|▲Women's groups are calling for the complete abolition of the abortion law. (License: gnnews)|
On October 7, the government announced that it will alter sections of both the Criminal Act and the Mother and Child Health Act that refer to abortion. In the amendment, the 40 week pregnancy period was divided into three trimesters: the first (1-14 weeks), the second (15-28 weeks), and the third (29-40 weeks). Within the first 14 weeks of pregnancy, a pregnant woman can decide to get an abortion without need to provide any specific reason or counseling. A pregnant woman will be allowed to terminate their pregnancy between 15 weeks and 24 weeks of gestation for ‘social and economic reasons’. In these cases, women must attend consultation at designated facilities and wait for a 24-hour consideration period.

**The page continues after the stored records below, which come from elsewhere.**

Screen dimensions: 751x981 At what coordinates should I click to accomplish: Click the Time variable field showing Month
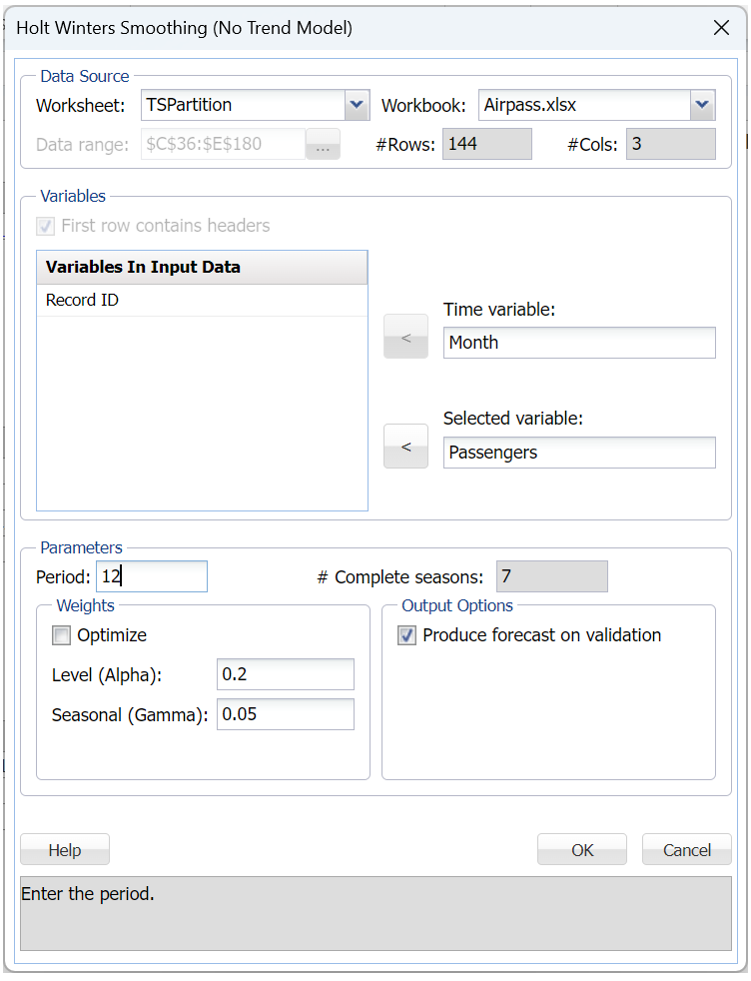[579, 343]
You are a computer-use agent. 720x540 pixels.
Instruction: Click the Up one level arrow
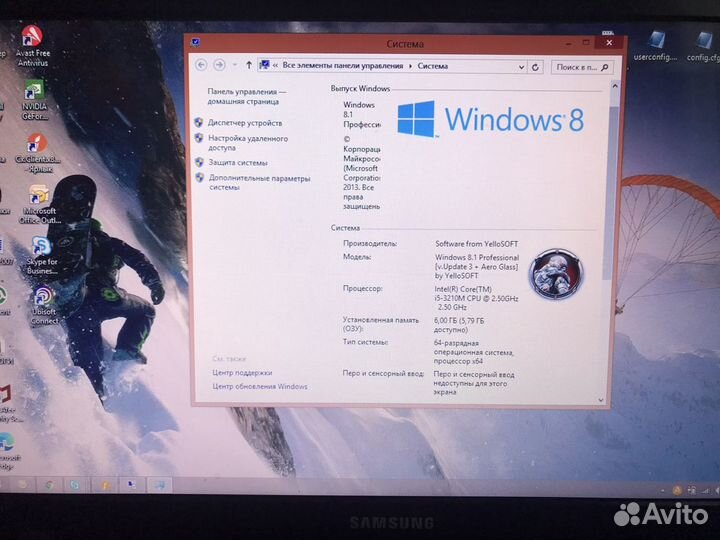click(248, 65)
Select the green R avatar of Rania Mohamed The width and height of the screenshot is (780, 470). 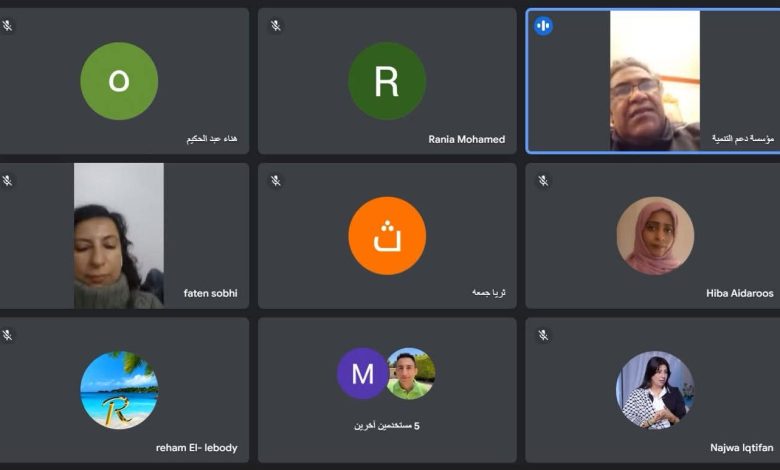(387, 81)
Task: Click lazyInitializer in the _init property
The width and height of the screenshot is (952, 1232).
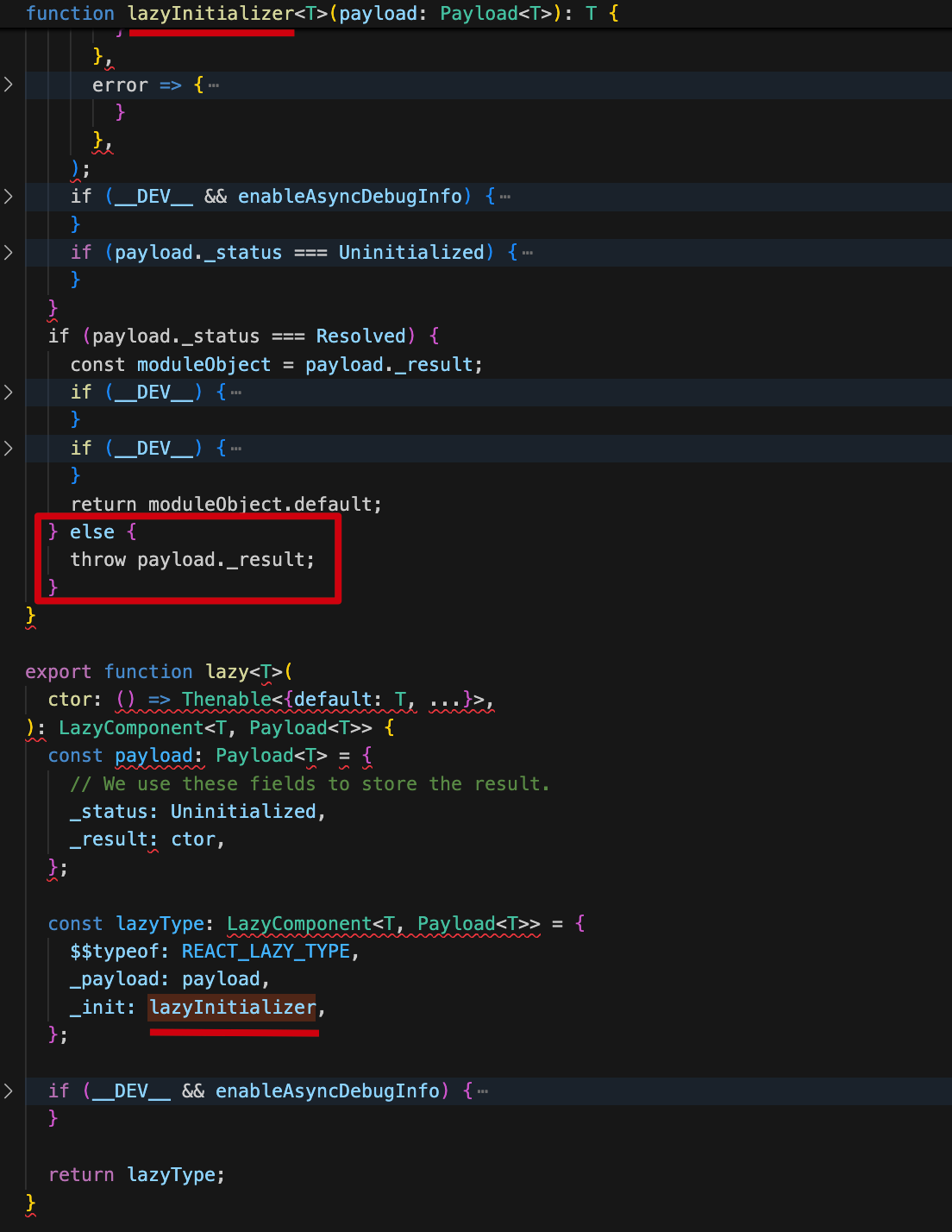Action: pyautogui.click(x=233, y=1007)
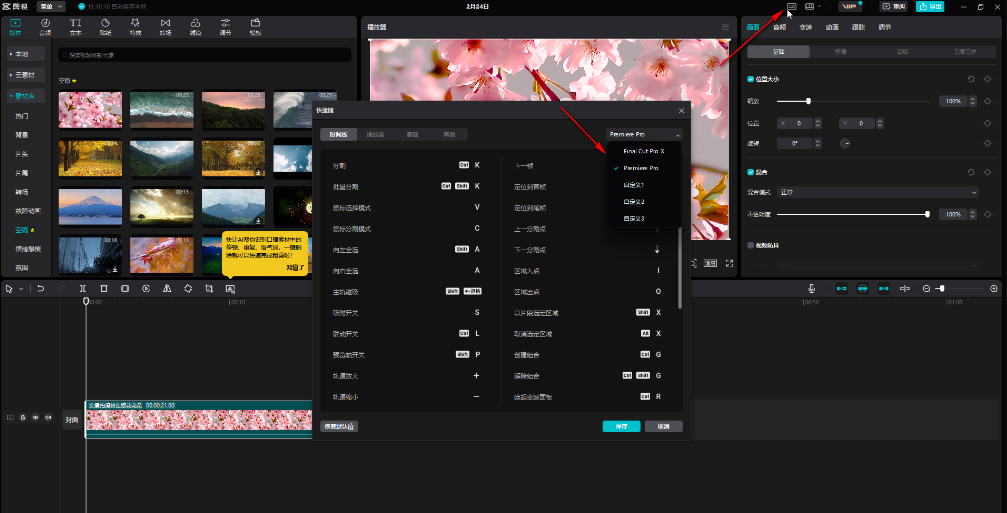Click the zoom-out magnifier on timeline
Screen dimensions: 1007x513
(926, 288)
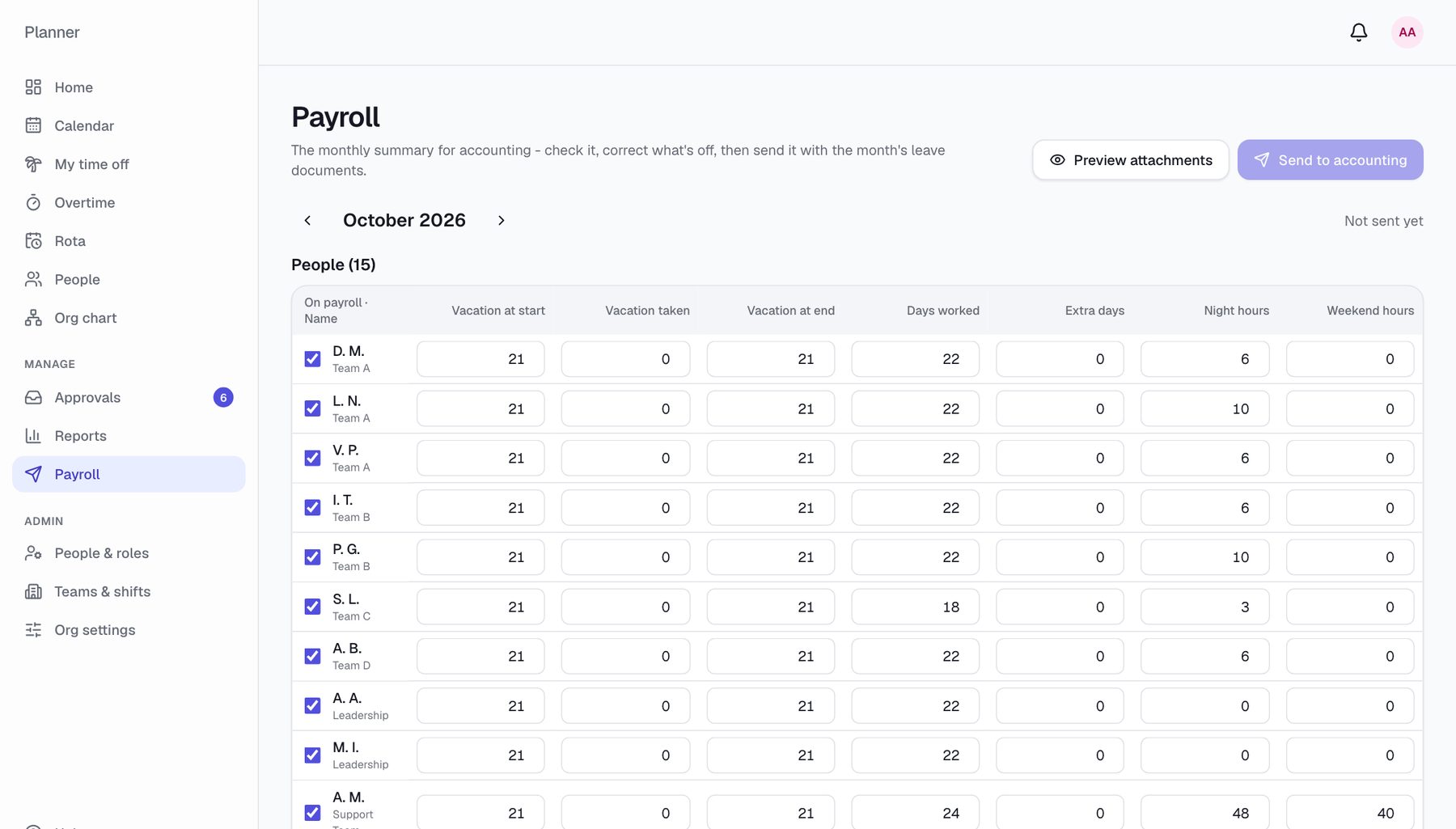Uncheck D. M. on payroll checkbox

312,359
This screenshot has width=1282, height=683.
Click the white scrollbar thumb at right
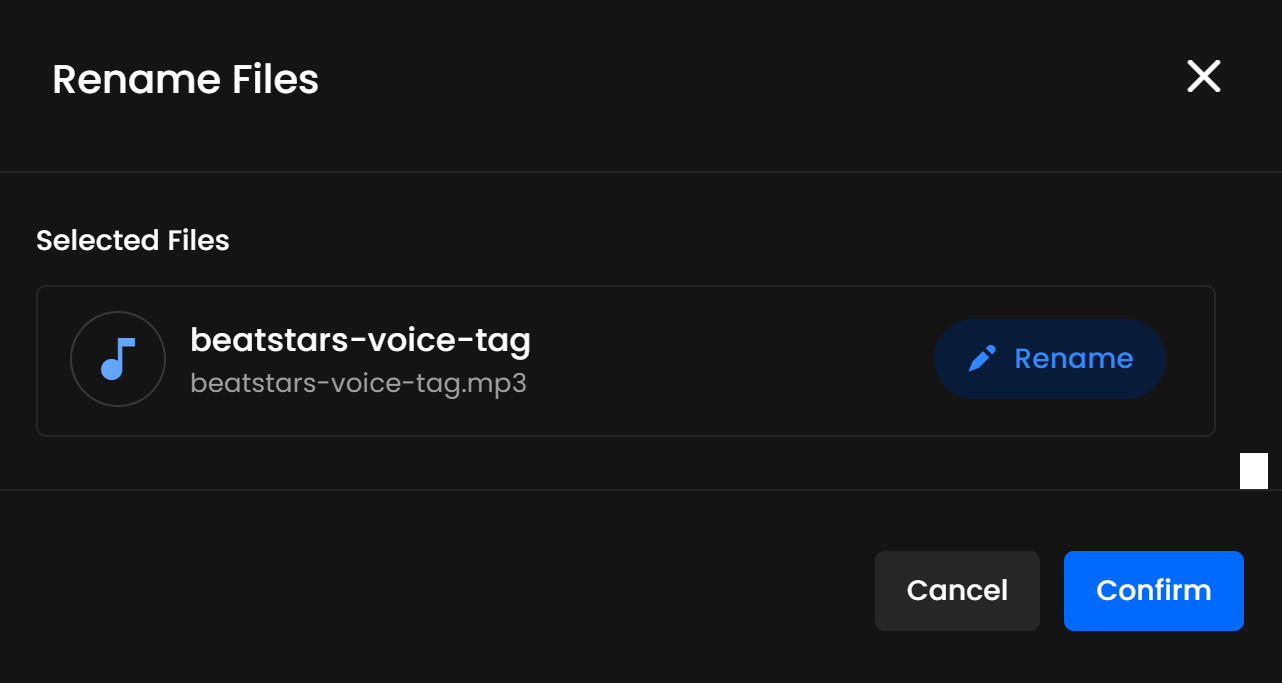(x=1253, y=470)
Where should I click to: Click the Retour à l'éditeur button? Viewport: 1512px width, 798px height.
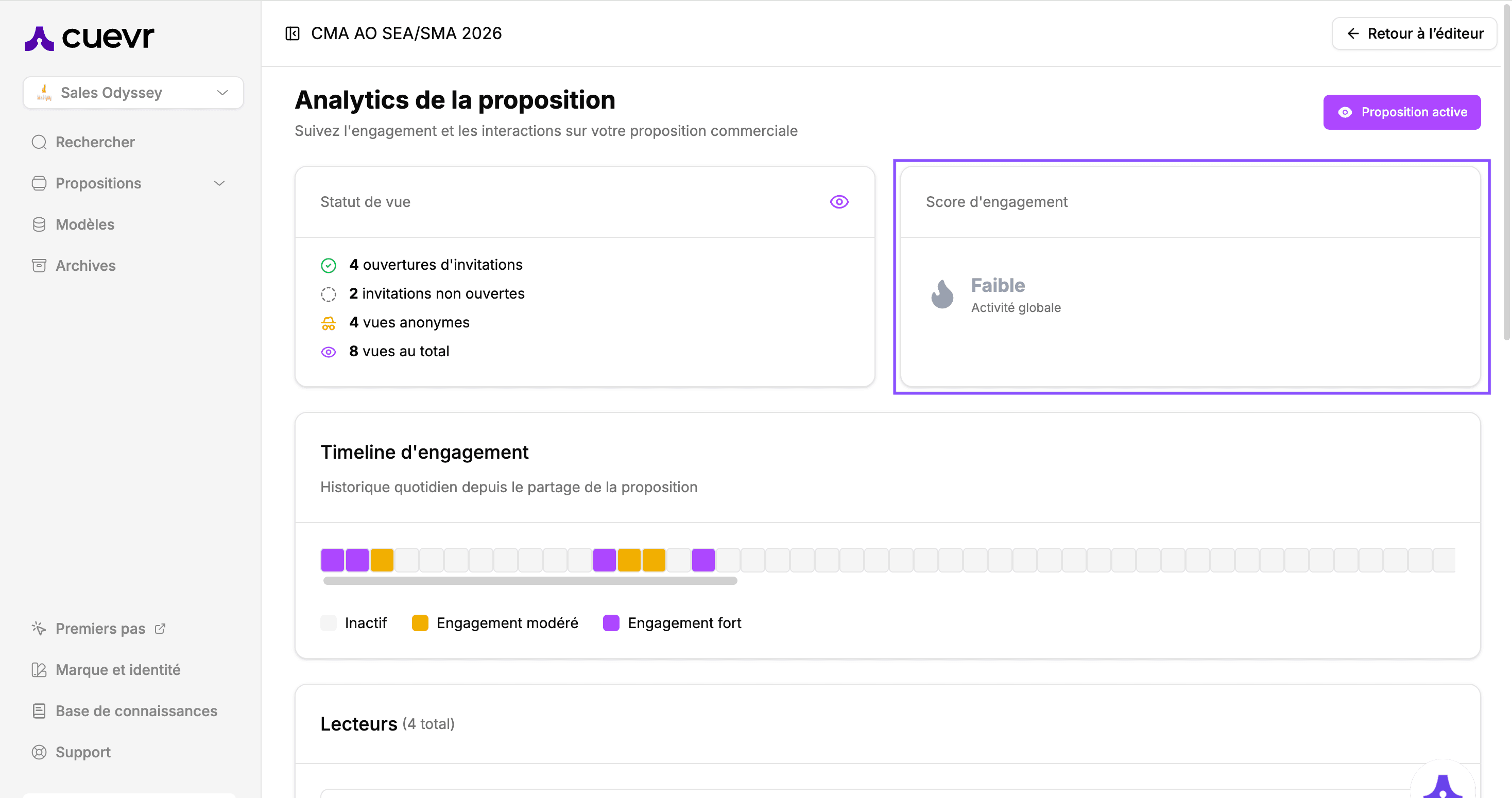[1414, 33]

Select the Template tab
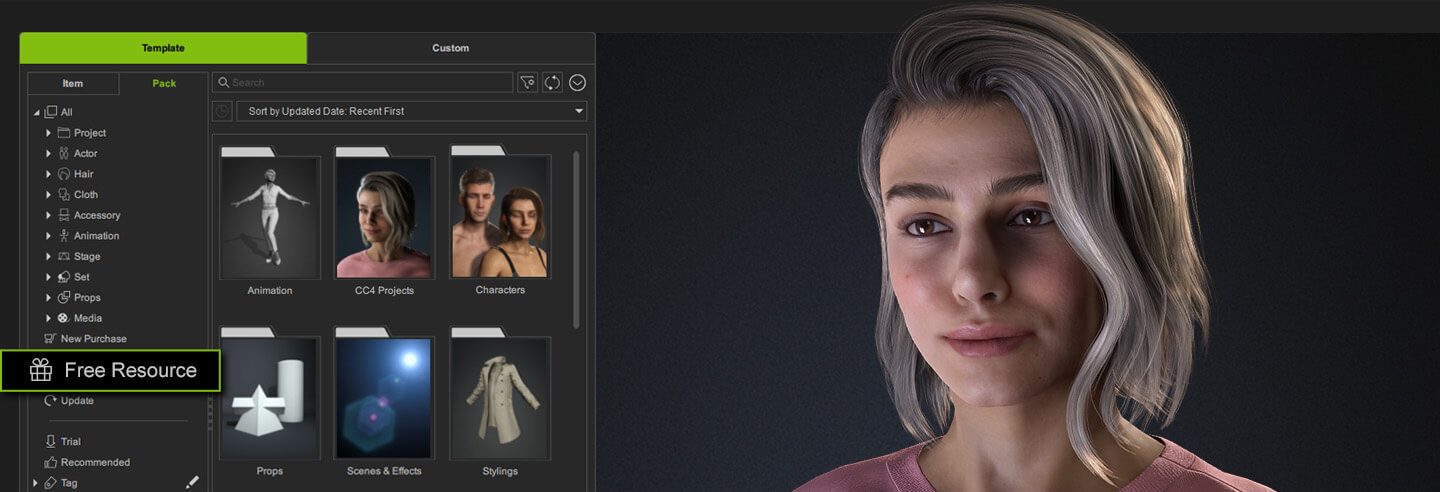tap(163, 48)
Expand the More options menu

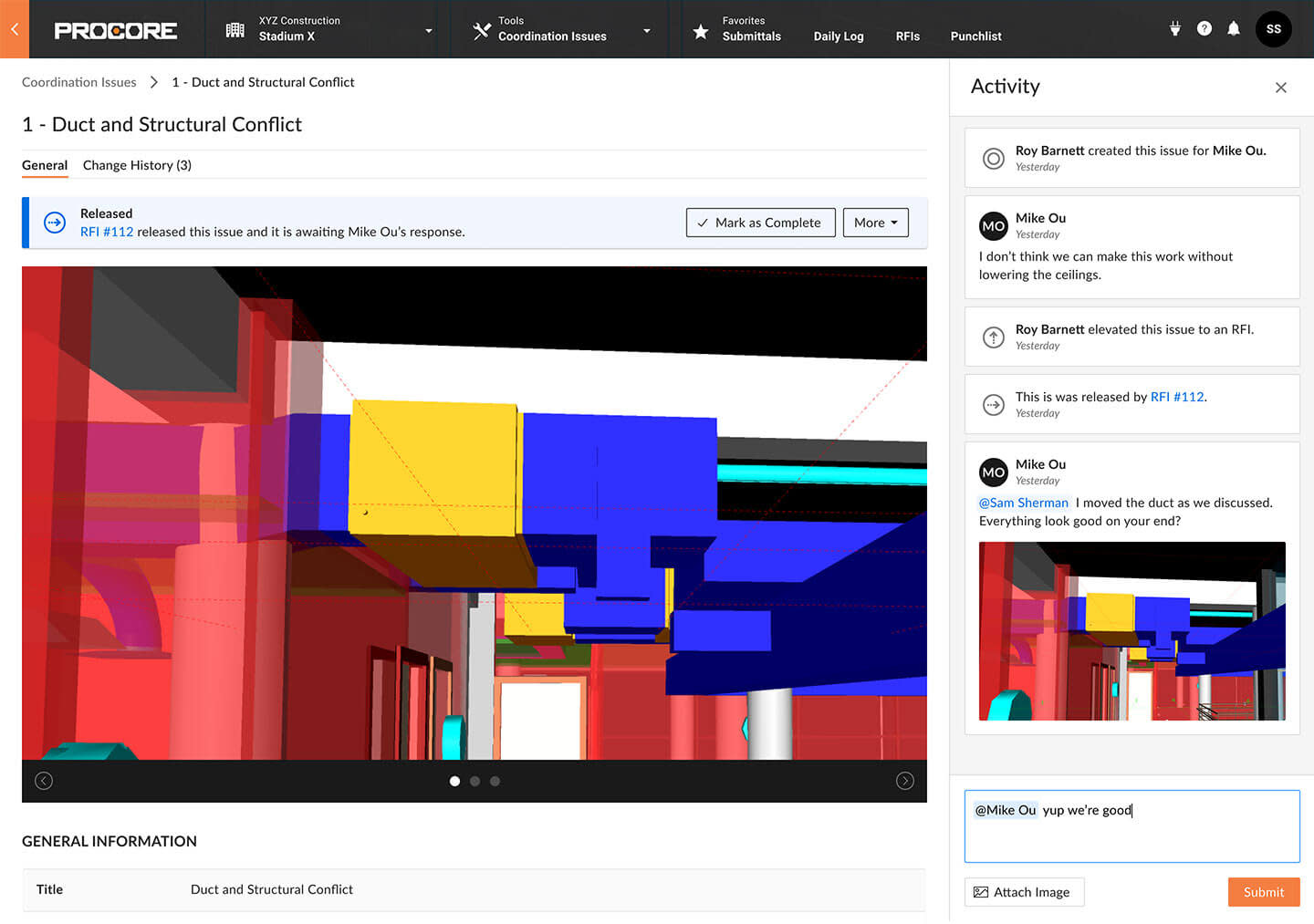point(875,222)
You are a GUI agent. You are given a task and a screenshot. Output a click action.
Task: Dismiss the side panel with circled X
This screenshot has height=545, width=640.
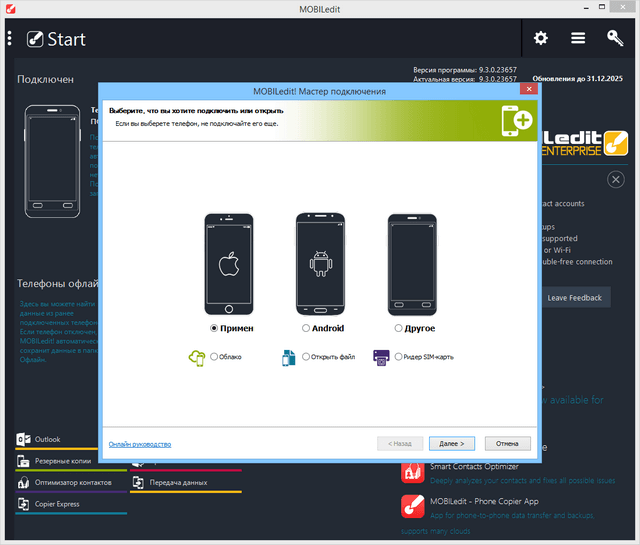[x=616, y=180]
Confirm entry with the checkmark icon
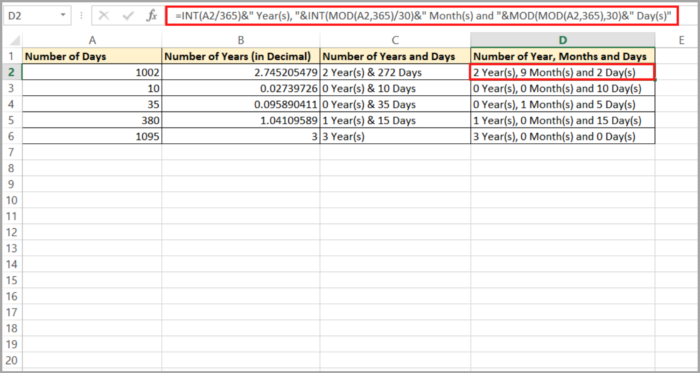700x373 pixels. [129, 16]
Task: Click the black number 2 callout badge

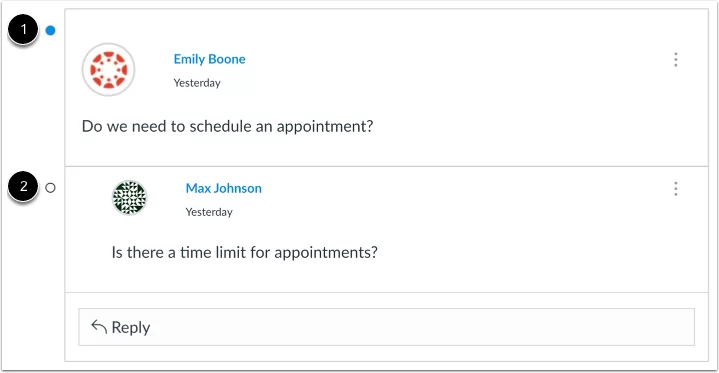Action: click(x=23, y=187)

Other revisions removed ‘spousal permission for an abortion', which was criticized for violating women's right to self-determination. Minors under the age of 16 can be abortion with consultation document from a general counseling agency if they do not have a legal representative or are unable to obtain consent due to abuse. In addition, the use of medical abortion pills was allowed, which expanded options for surgical procedures, and also included a doctor's right to refuse to do an abortion based on personal beliefs.
So why is the revision on abortion controversial? Depending on how far along a pregnancy is, abortion can be a crime, so the criteria for which week an abortion is or is not legal should be clear. However, ultrasound and pregnancy dates based on the last menstrual date are only estimates. Depending on the length of the menstrual cycle or regularity, the last menstrual start date may vary, even if the day the embryo is fertilized or implanted is the same. As such, the problem remains of how to judge how far along a pregnancy is. As of now there are no regulations at all for the third trimester of pregnancy. For this reason, punishment can depend on the individual, so the criminal law is not clear or effective.
And it is not easy for pregnant women within 15 to 24 weeks to give proof of social and economic reasons for abortion. This is also difficult to judge because there are no objective standards. Detailed investigation to determine whether the social or economic reasons are those determined permissible by the law may delay surgery further and burden pregnant women. In the case of demanding a ruling due to a pregnancy that was a result of sexual violence, it takes longer for the abortion to be approved. In certain cases, such as when a pregnant woman was late to learn that she was pregnant or failed to raise money for the abortion within the first trimester, these situations are not considered in the revision.
Also, men are not held responsible for the pregnancy. If she has an abortion after the 14th week for other reasons, she alone will be punished. It is not fair or equal to make women solely responsible for pregnancies.
The government is reportedly planning to apply health insurance to all legal abortions. Under current law, only four special circumstances, such as being pregnant by rape, are covered by health insurance. However, some say that even though the revision makes all abortions within the first 14 weeks of pregnancy legal, it is still an optional procedure and should therefore not be covered by medical insurance.
Lee Yeon-ju, a student in the Department of English Language & Literature at Changwon National University, expressed her opinion on the abortion law, saying, "I would like to examine the purpose of the revision again and with the purpose of protecting the health of women in mind, not just for the purpose of punishment, rather than putting the both sides of the argument."
In the past, the revision of abortion laws has caused a lot of repercussions. Now, our society should discuss and change the issues that surround abortion laws, which existed as punishment regulations, and strive to address the right to life of the embryos and the right to self-determination of pregnant women. It is also necessary to examine the reconstruction of the system surrounding abortion in detail, keeping diverse perspectives in mind.